I'm particularly excited about the Iterative Experience Refinement feature. The idea that agents learn from previous runs and improve their collaboration feels like a missing piece in current agent frameworks. Most systems treat each execution as isolated - DevAll builds institutional memory.
The trade-off is clear: we sacrifice some control for simplicity. Power users who want to control every aspect of agent state machines might find the visual interface limiting. However, the Python SDK bridges this gap nicely - we can design quickly in the UI, then drop into code for fine-tuning.
My main concern is scalability at enterprise level. The documentation doesn't detail how DevAll handles workflows with dozens of agents or massive data throughput. For small to medium complexity workflows, this looks excellent. For massive-scale production systems, we'd need more information about performance characteristics.

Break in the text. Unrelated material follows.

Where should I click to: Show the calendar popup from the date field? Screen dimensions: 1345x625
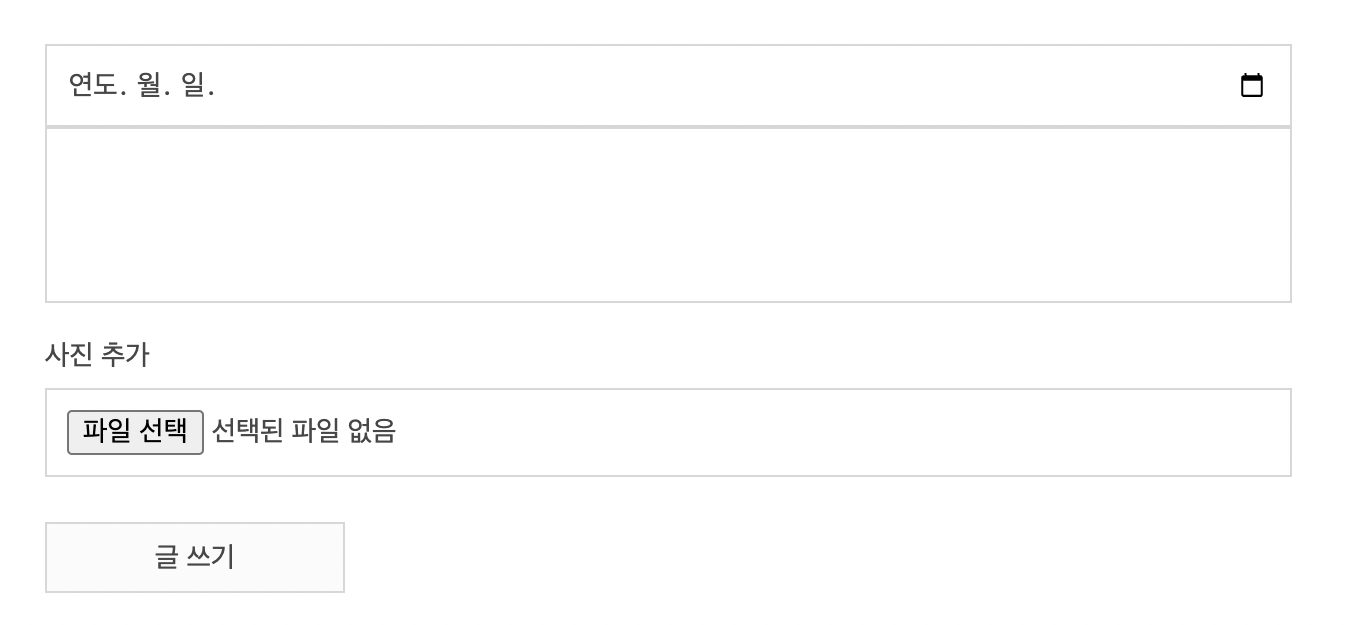pos(1251,86)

Bottom line: I'll absolutely experiment with DevAll for research pipeline automation and content generation workflows. The visual interface alone will save hours of orchestration code writing. Check out the repo: ChatDev on GitHub
Frequently Asked Questions
What is ChatDev 2.0 (DevAll)?
ChatDev 2.0, now called DevAll, is a zero-code platform by OpenBMB that lets us build and orchestrate multi-agent AI workflows through visual drag-and-drop design without writing orchestration code.
Who created ChatDev 2.0?
ChatDev 2.0 was created by OpenBMB, an open-source organization focused on building comprehensive AI infrastructure and tools for developers and researchers.
When should we use DevAll?
Use DevAll when we need to rapidly prototype multi-agent workflows, when non-technical team members need to design agent collaboration, or when working across multiple domains like research, 3D modeling, and video creation.
What are the alternatives to DevAll?
Alternatives include LangGraph (for fine-grained control over agent state machines), CrewAI (for role-based agent collaboration with opinionated patterns), and AutoGen (for conversational agent frameworks). DevAll differentiates through its zero-code visual interface.
What are the limitations of DevAll?
The visual interface may feel restrictive for highly customized scenarios where we need control over every aspect of agent interaction. The platform is also relatively new, so enterprise-scale performance characteristics aren't fully documented yet.